# Passage provided:
★ ★ ★ ★

Since its establishment, the School has undergone significant expansion in its physical infrastructure. A key early development was the £5.5 million Gateway Building, completed in 2011 as part of a wider campus masterplan. The building houses facilities for veterinary and biosciences teaching, and is one of the largest straw-bale buildings in Europe. It is used primarily to teach the students on the preliminary and gateway veterinary medicine and surgery courses.

A major expansion of clinical teaching facilities was completed in 2024 with the opening of the £3 million Sir Peter Rubin Veterinary Education Centre. The facility includes a purpose-built mock veterinary practice, featuring consulting rooms, operating theatres, kennels, and teaching spaces designed to simulate real clinical environments. It is primarily used for clinical skills training and final-year veterinary education, and has been designed with the potential for future conversion into a functioning veterinary practice.

Alongside these developments, the campus has also seen significant upgrades to its teaching and student facilities. The North Laboratory (AKA “The Super Lab”) was refurbished to modernise and expand large-group practical teaching capacity, providing enhanced laboratory space for biosciences and veterinary students. In addition, the Barn, home of the Sutton Bonington Student Guild, was constructed to provide dedicated social, welfare, and activity space for students at Sutton Bonington Campus, supporting the wider student community alongside academic facilities.

★ ★ ★ ★

# Data section:

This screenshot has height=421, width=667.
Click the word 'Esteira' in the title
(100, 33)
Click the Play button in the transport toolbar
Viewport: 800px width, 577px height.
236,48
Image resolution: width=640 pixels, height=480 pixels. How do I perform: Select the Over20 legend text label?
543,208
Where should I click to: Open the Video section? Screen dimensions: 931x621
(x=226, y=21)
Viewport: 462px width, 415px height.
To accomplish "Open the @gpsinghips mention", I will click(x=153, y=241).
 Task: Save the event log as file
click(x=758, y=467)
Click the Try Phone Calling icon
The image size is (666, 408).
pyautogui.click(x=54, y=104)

★ ★ ★ ★

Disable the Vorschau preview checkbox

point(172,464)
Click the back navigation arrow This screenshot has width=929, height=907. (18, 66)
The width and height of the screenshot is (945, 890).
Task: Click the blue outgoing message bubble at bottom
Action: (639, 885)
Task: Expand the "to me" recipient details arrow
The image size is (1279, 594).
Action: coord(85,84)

★ ★ ★ ★

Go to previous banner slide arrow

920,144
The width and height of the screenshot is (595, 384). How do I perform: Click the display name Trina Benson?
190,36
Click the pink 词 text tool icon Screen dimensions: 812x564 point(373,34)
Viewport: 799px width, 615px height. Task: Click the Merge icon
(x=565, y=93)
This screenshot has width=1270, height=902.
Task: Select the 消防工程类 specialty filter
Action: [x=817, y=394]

★ ★ ★ ★

# Task A:
According to the campus facilities passage, how much did the Gateway Building cost?
# Task B:
In the campus facilities passage, rewrite the stretch from "Since its establishment, the" through "and surgery courses.", substituting "timber-frame" for "straw-bale".

# Result A:
£5.5 million

# Result B:
Since its establishment, the School has undergone significant expansion in its physical infrastructure. A key early development was the £5.5 million Gateway Building, completed in 2011 as part of a wider campus masterplan. The building houses facilities for veterinary and biosciences teaching, and is one of the largest timber-frame buildings in Europe. It is used primarily to teach the students on the preliminary and gateway veterinary medicine and surgery courses.